Clark County, Nev., where Las Vegas is seated, represents a majority (75%) of the state's population; however, its citizens use less than 5% of the state's water because of "return flow credits." Over 90% of the water used indoors is treated and returned to Lake Mead, a reservoir formed by the Hoover Dam on the Colorado River. Nevada is the only state on the Colorado River that has this closed-loop system.

"Nevada is very proud to be the only state on the Colorado River to have a closed loop system, which allows new homes to be that much more efficient than older homes in Southern Nevada," says Nat Hodgson, CEO of the SNHBA. "As drought and climate change are growing issues our policymakers face across the nation, I only wish more states with higher allocations of water than we do, take advantage of the conservation measures we have been a part of for the last two decades."

Southern Nevada has been a leader in water conservation, yet the area is facing an unprecedented drought. The drought is putting significant pressure on local and state policymakers from environmental groups to halt construction as the state faces significant reductions in allocations. The local water authority published a report illustrating outdoor and indoor water savings as a result of usage of U.S. EPA WaterSense-labeled fixtures. Still, the results did little to overcome public misconceptions about home building.

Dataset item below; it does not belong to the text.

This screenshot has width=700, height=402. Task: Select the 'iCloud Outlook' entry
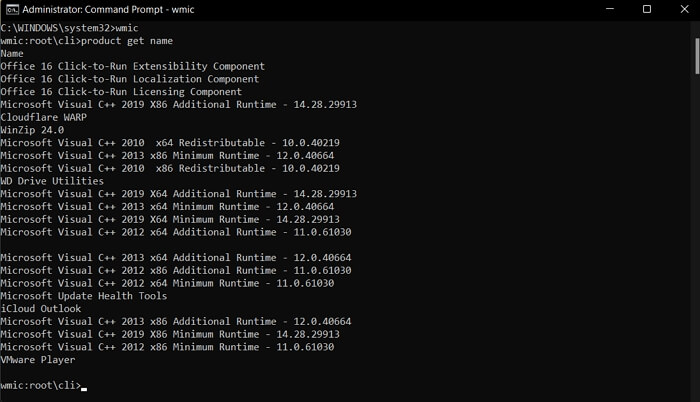[x=40, y=309]
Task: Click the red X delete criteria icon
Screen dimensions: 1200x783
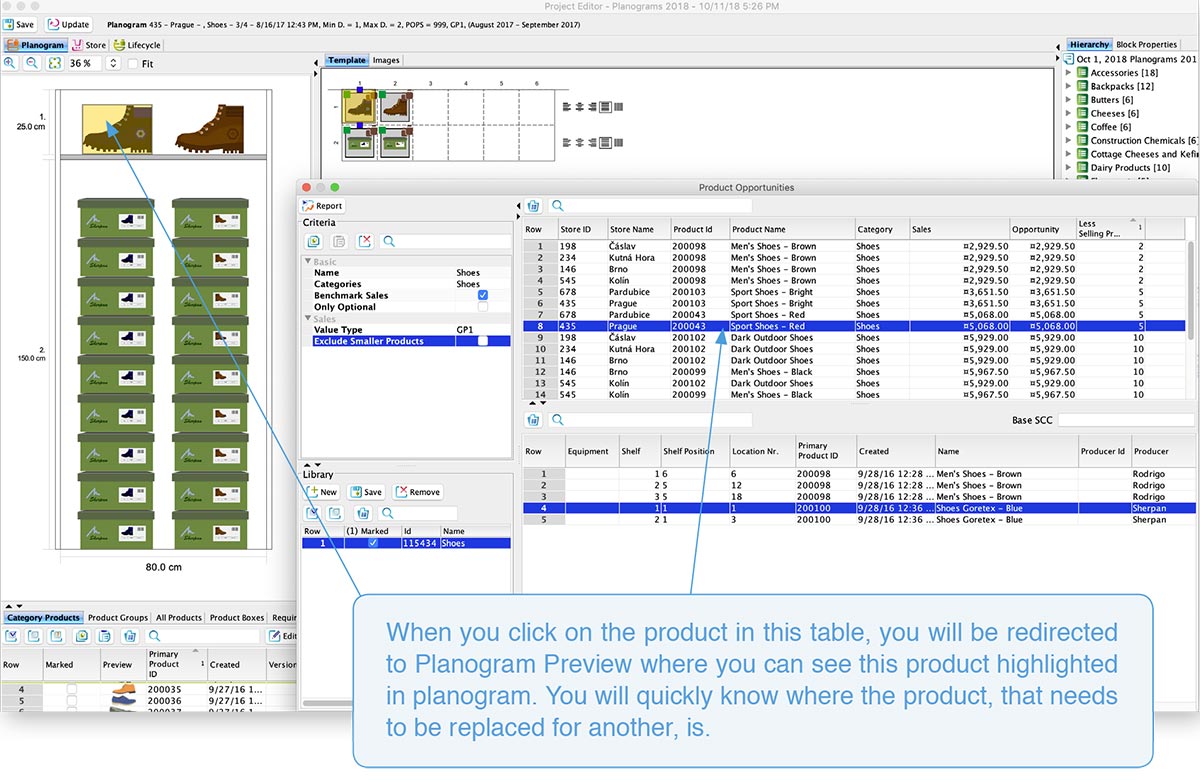Action: pyautogui.click(x=365, y=241)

SNHBA recently launched a strategic campaign to educate the community about home builders' efforts to curb residential water consumption. The association, supported in part by NAHB's State and Local Issues Fund, commissioned a study by the prominent economics firm, Applied Analysis, to examine water usage in residential construction. The report findings revealed that newly constructed homes use about 50 percent less water when compared to much older homes in Southern Nevada.

The report findings generated a flurry of local press attention. In an op-ed published in The Nevada Independent, Hodgson connected the dots between builders and water conservation:

"In addition to the frequent installation of the most water efficient indoor fixtures in the market today, it should be noted that truly wasteful consumptive water use, such as front yard turf lawn installation, has been eliminated from new home building for nearly 20 years. We're proud that we played our role in changing the standard American mindset to match climate conditions in the Mojave Desert."

As a part of the campaign, SNHBA also plans to share the report findings with local elected officials, as they continue to draft ordinances and regulations that significantly impact the cost of construction and the overall supply of housing.